Scientific classification
- Kingdom: Fungi
- Division: Ascomycota
- Class: Saccharomycetes
- Order: Saccharomycetales
- Family: Saccharomycetaceae
- Genus: Kluyveromyces
- Species: K. dobzhanskii
- Binomial name: Kluyveromyces dobzhanskii (Shehata, Mrak & Phaff) Van der Walt, 1971
- Synonyms: Saccharomyces dobzhanskii; Dekkeromyces dobzhanskii; Guilliermondella dobzhanskii; Zygofabospora dobzhanskii; Kluyveromyces marxianus var. dobzhanskii;

= Kluyveromyces dobzhanskii =

- Genus: Kluyveromyces
- Species: dobzhanskii
- Authority: (Shehata, Mrak & Phaff) Van der Walt, 1971
- Synonyms: Saccharomyces dobzhanskii, Dekkeromyces dobzhanskii, Guilliermondella dobzhanskii, Zygofabospora dobzhanskii, Kluyveromyces marxianus var. dobzhanskii

Species of fungus

Kluyveromyces dobhanskii is a species of Kluyveromyces fungus existing as a yeast.

== Taxonomy ==
Upon discovery, K. dobzhanskii was placed into the genus Saccharomyces. A 1971 reorganization of certain fungal taxa placed K. dobzhanskii into the genus Kluyveromyces, where it has remained since. It is named after Russian-American mycologist Theodosius Dobzhansky.

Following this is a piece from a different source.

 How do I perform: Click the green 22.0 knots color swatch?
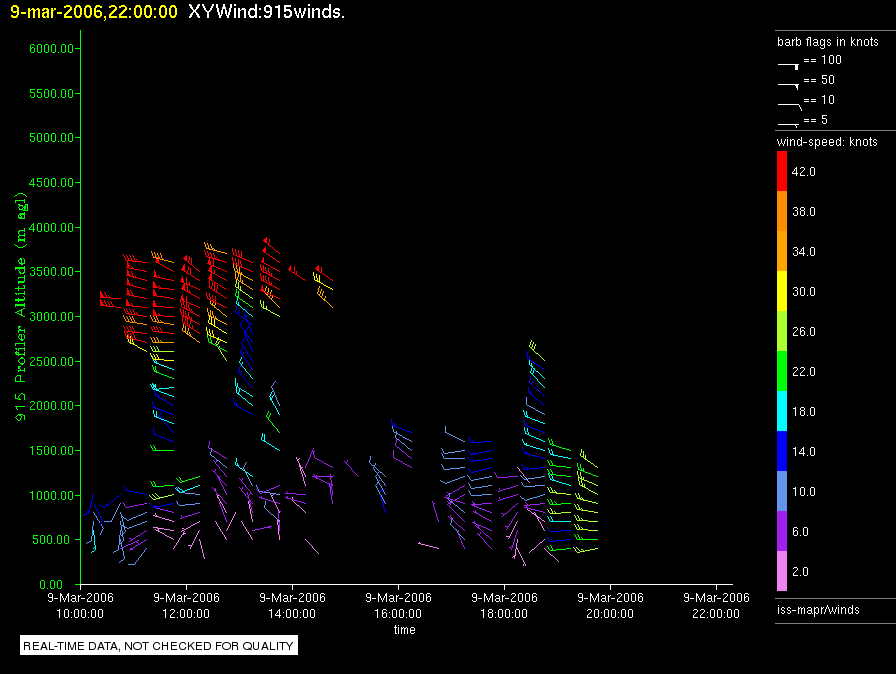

== Growth and morphology ==
After three days of growth on YM agar, cells of K. dobzhanskii have been described as either spherical or cylindrical to ellipsoidal, with colorations ranging from white to pink, due to the production of the iron chelate pulcherrimin within the cells.

== Genomic analysis ==
Based on sequences of its nucleic acid, K. dobzhanskii is considered to be a very close relative of K. lactis, K. wickerhamii, and K. marxianus, which is reinforced by the fact that it can mate to create fertile offspring with these three species in a laboratory setting. K. dobzhanskii has been found to have a diverse array of karyotypes among its strains.

== Ecology ==
Kluyveromyces dobzhanskii appears to be associated with insects. It was first isolated from a Drosophila species in the Santa Rosa and San Jacinto Mountains National Monument in California. It has also been isolated from the moth species Noctua pronuba and Valeria sp.